Bem, a acreditar na teoria de Reviver o Passado em Montauk, no fim da vida há duas coisas que importam: As coisas que lamentamos ter feito e não podemos desfazer e as coisas que não fizemos e devíamos ter feito, e que também lamentamos. E essas duas coisas são tudo o que importa.
Seja como for, um blog funciona (ou funcionava) como um diário e na vida de todos os dias acontece de tudo.
Hoje faço 46 anos e não me apetece festejar. Não é novidade, raramente me apetece, mas este ano é particularmente triste.
A minha filha foi-se embora sem dizer adeus.
Não sei o que escolheu contar a si própria para justificar acordar todos os dias sabendo que não vai falar comigo. Eu acordo todos os dias a tentar não desaparecer dentro do buraco negro que se abriu no meu peito. Não se vê, claro, mas é absolutamente real. Tão real que tenho medo de ver engolidos todos os que me rodeiam.
Não vou entrar em detalhes, como será fácil compreender, há privacidades que devem ser respeitadas.
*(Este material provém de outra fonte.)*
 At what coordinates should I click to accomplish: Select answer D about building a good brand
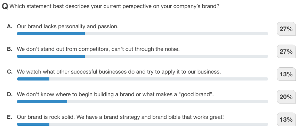(x=115, y=94)
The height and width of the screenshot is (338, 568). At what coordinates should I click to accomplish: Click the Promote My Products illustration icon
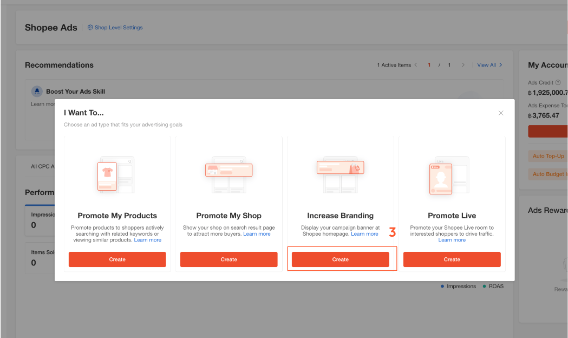(x=115, y=174)
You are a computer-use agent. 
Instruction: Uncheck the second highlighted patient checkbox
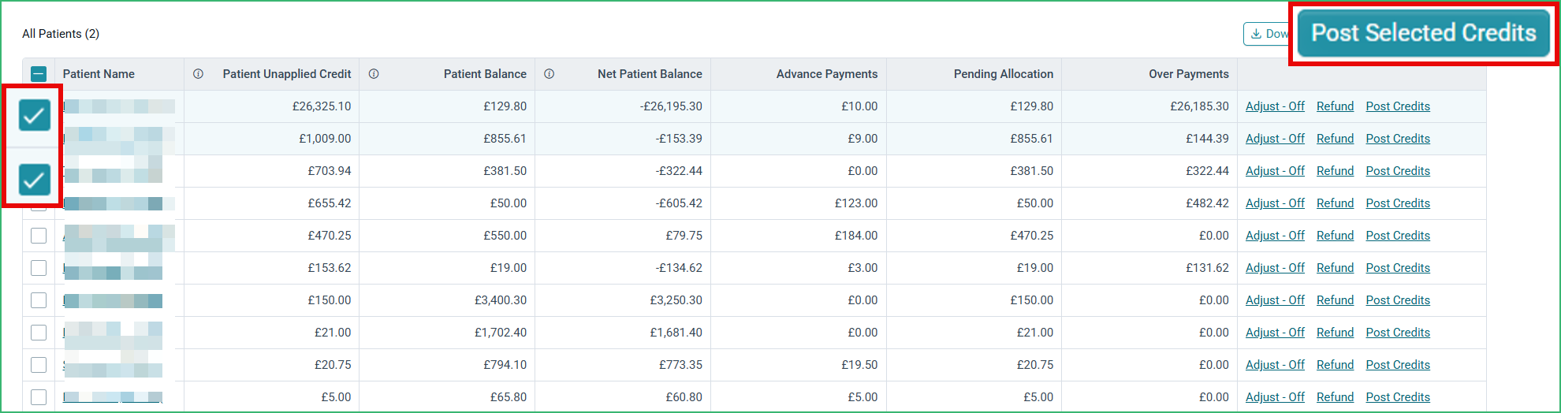pos(35,180)
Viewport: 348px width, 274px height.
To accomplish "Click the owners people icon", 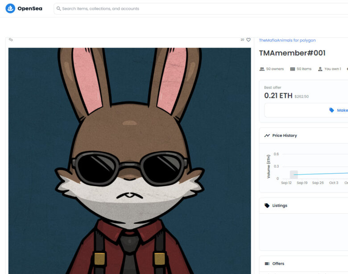I will point(262,69).
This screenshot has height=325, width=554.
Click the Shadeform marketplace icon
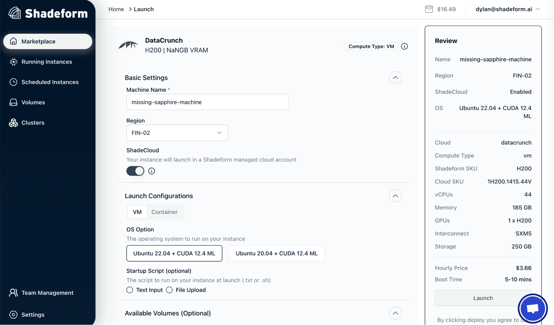(x=13, y=42)
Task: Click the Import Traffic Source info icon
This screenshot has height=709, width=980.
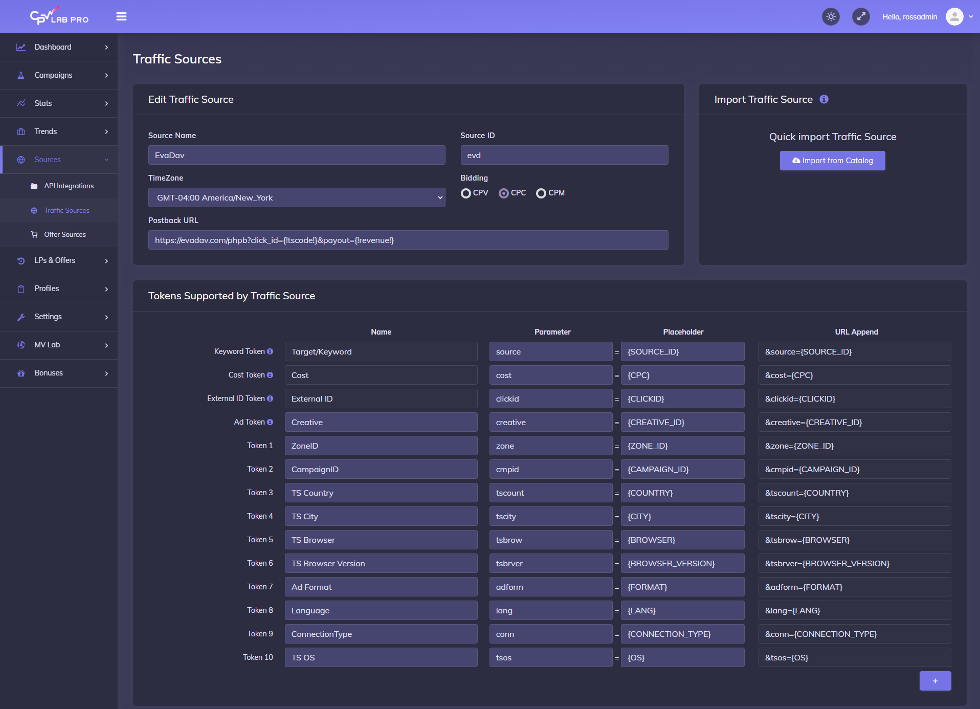Action: (x=823, y=99)
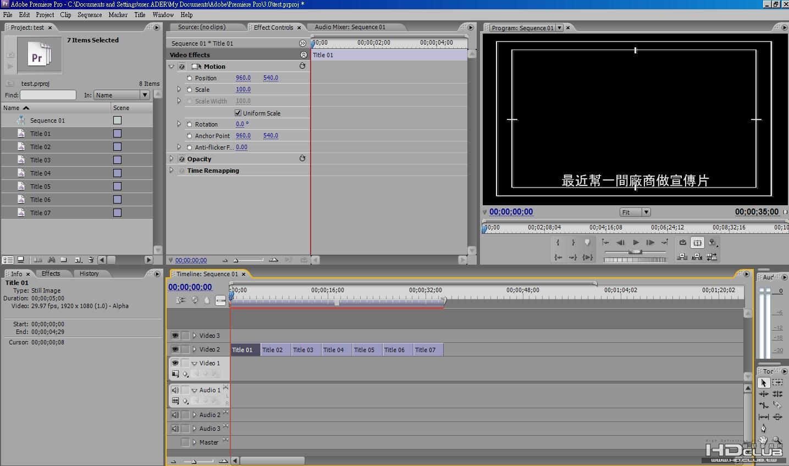Image resolution: width=789 pixels, height=466 pixels.
Task: Hide Video 2 track using eye icon
Action: pos(175,349)
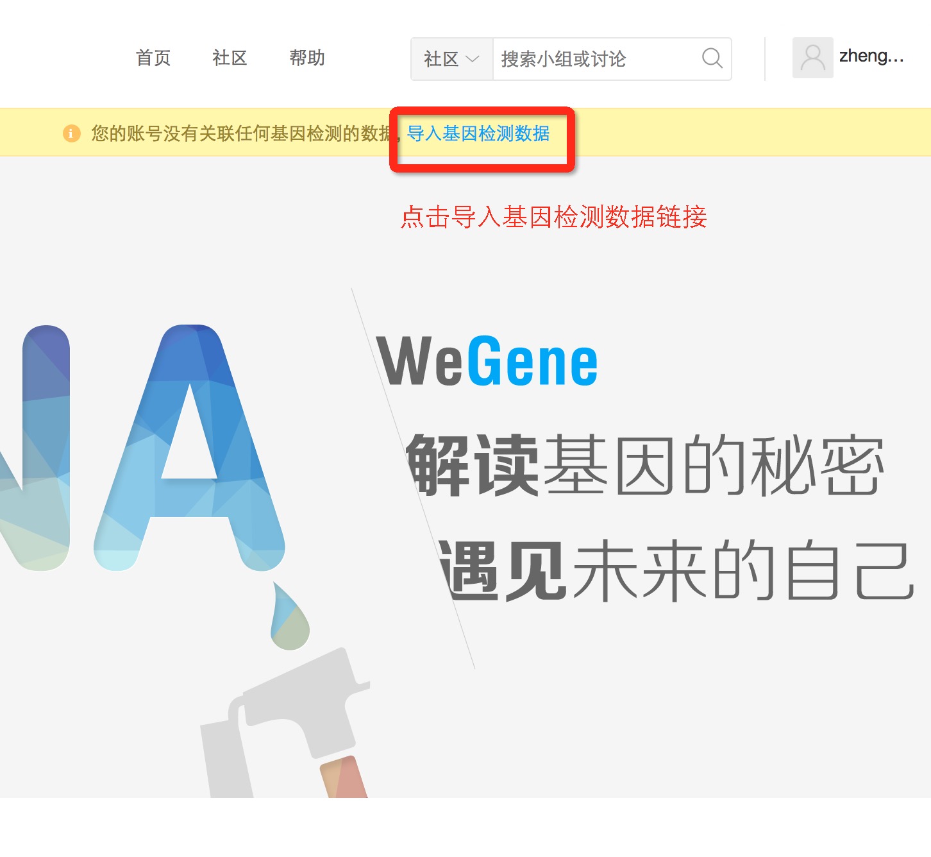This screenshot has height=857, width=931.
Task: Click the water droplet graphic
Action: 290,616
Não é à toa que se fala tão pouco de filhos adolescentes.
A Bea, que sempre fez parte deste blog, tem 18 anos (faltam 21 dias). Tem idade para decidir o que quer fazer e viver com essa escolha. Eu não concordar com essa decisão faz parte.
O que eu não esperava era tanta ingratidão (nem acredito que estou a dizer a coisa que sempre mais odiei ouvir da minha mãe) e indiferença.
A minha menina, que nunca foi minha mas que faz parte de mim, não está comigo.
Podia só não estar a viver comigo, isso seria normal e até expectável, mas a minha filha, a minha menina, escolheu não estar comigo, connosco.
Nem sempre as coisas correm bem, por mais que façamos aquilo que achamos que está certo. E se calhar valia a pena falarmos mais sobre isso.
Daqui a uns tempos vou olhar para isto como uma fase terrível, necessária e passageira (dando mais ênfase a um ou outro adjectivo, conforme o que tiver acontecido até lá), mas agora é uma espiral de sofrimento como nunca tinha experimentado.